I had no idea how long I sat there with my head buried in my knees, my cries ravaging my short and slender body, but I didn’t care. It didn’t matter that people could have been laughing and pointing at the poor pathetic girl who gave everything to a man who used her, then tried to cover his tracks and make her think she imagined him. I needed this. Maybe then I could finally be over him.

I
needed
to be over him.

I wouldn’t let him ruin my life anymore.

A warm presence approached from behind and two arms enveloped me. I sighed, molding my body into Brayden’s. He was exactly what I needed right now. I needed his smile, his laugh, his compassion. I needed his reassurance that I was strong enough to get through this. That this wouldn’t break me. That I could rewind the clock and forget all about Tyler Burnham.

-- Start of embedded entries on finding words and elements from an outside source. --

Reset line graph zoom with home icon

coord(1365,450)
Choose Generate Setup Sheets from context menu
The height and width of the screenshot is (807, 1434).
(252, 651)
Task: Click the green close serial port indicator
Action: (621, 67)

Pulling at the crisp gray shirt underneath his black suit, I drenched him with my tears, and he simply continued to comfort me, not saying a word. He knew me well enough to know I didn’t want to talk. Not yet. He was the only man in my life who always gave me exactly what I needed when I needed it. He had always been true and honest. He never had an ulterior motive. His love was pure and untainted.

“It’s about time you started acting like a human again,” he soothed, breaking the silence between us. He rocked me gently, running his fingers up and down my back. “You can’t keep pretending what’s been going on didn’t affect you, baby girl. It’s obvious it did. It’s okay to show your emotions once in a while. It’s okay to show you’re not impenetrable.”

I nodded slightly and clung to him as if holding him was the only way to keep my world together. He and Jenna had prodded me for an explanation about why I ran out on Tyler, but I didn’t know what to tell them. I couldn’t tell them the truth. Instead, I maintained that I wasn’t ready to talk about it, but that I found out he wasn’t the man I thought he was, which had a sliver of truth.